Quelle est la différence entre hybride plug­in et hybride range extender ? Pourquoi la consommation de ma voiture est-elle plus élevée que celle indiquée dans le prospectus ? A quoi sert l'étiquette-énergie ?

Nul besoin d'être ingénieur pour répondre à ces questions, il vous suffit de lire les pages suivantes. Vous en saurez aussi plus sur les derniers chiffres et faits de la politique climatique, sans oublier de précieux conseils pour économiser non seulement du carburant mais aussi de l'argent.

Essence ou diesel ?

Performance, consommation, émissions
En 2018, la quantité de véhicules diesel nouvellement immatriculés s’élevait à 90'055, soit 20.4% de moins que l’année précédente. Ce recul est en partie dû au scandale des émissions polluantes qui a touché certains constructeurs. Toutefois, il n’en demeure pas moins que les moteurs diesel ont un rendement supérieur aux moteurs à essence.Leurs performances routières (accélération, élasticité et vitesse de pointe) sont comparables à celles des modèles à essence. Mais contrairement aux véhicules à essence, ces performances sont, grâce au couple très élevé, déjà effectives dès 1‘600 tours/min. Cette caractéristique est conforme notamment au style de conduite économe Eco­Drive.

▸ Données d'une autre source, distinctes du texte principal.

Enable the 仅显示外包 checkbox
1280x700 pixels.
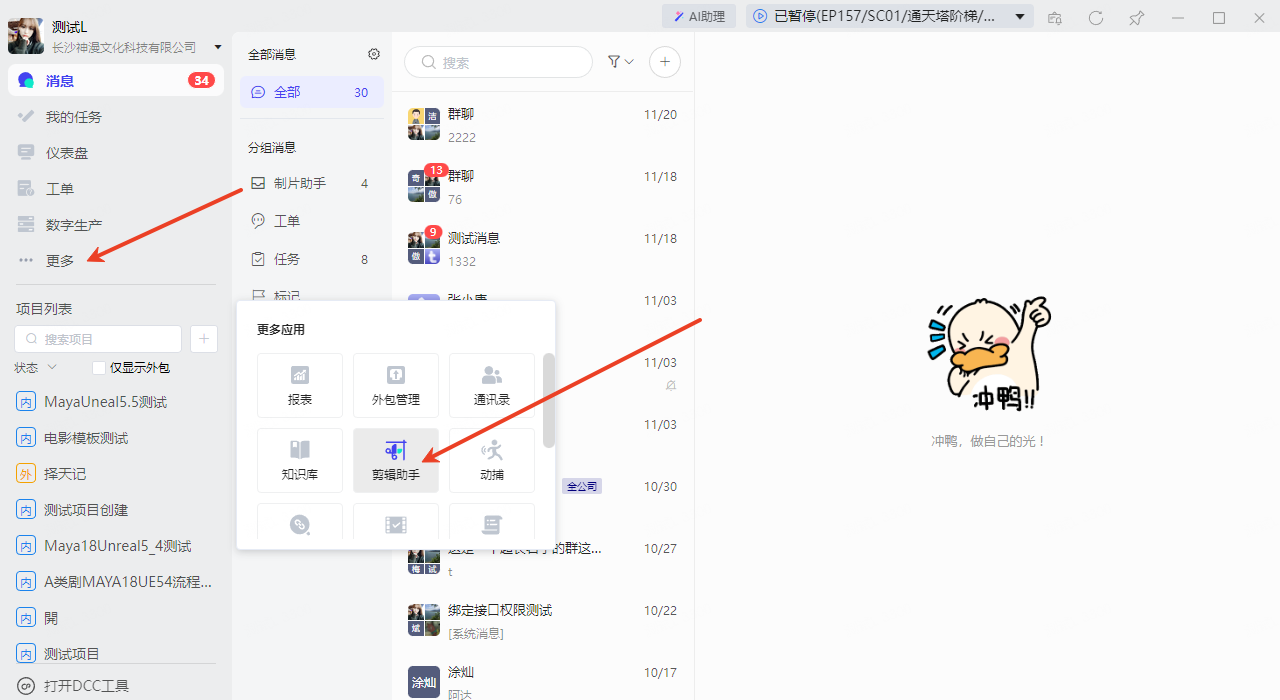point(99,368)

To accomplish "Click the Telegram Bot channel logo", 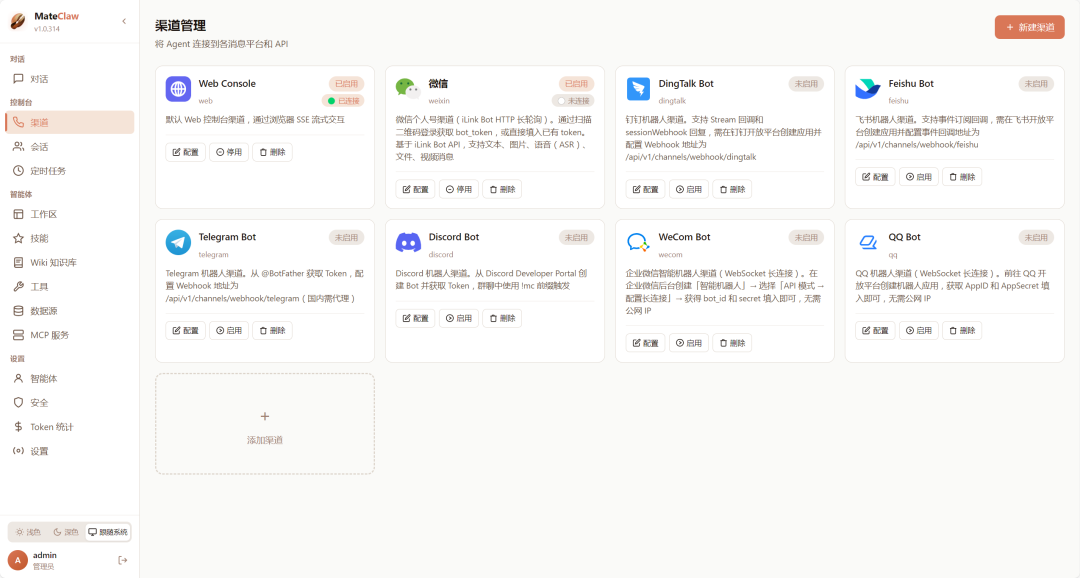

La consommation (en litres) des véhicules diesel est inférieure de 20 à 30 % à celle des véhicules à essence, suivant les modèles de référence. Leurs émissions de CO2 sont inférieures de 10 à 15 % à celles des moteurs à essence, car le diesel a une densité énergétique plus haute que celle de l'essence. Mais il existe sur le marché des voitures essence à injection directe consommant peu, comme les diesels.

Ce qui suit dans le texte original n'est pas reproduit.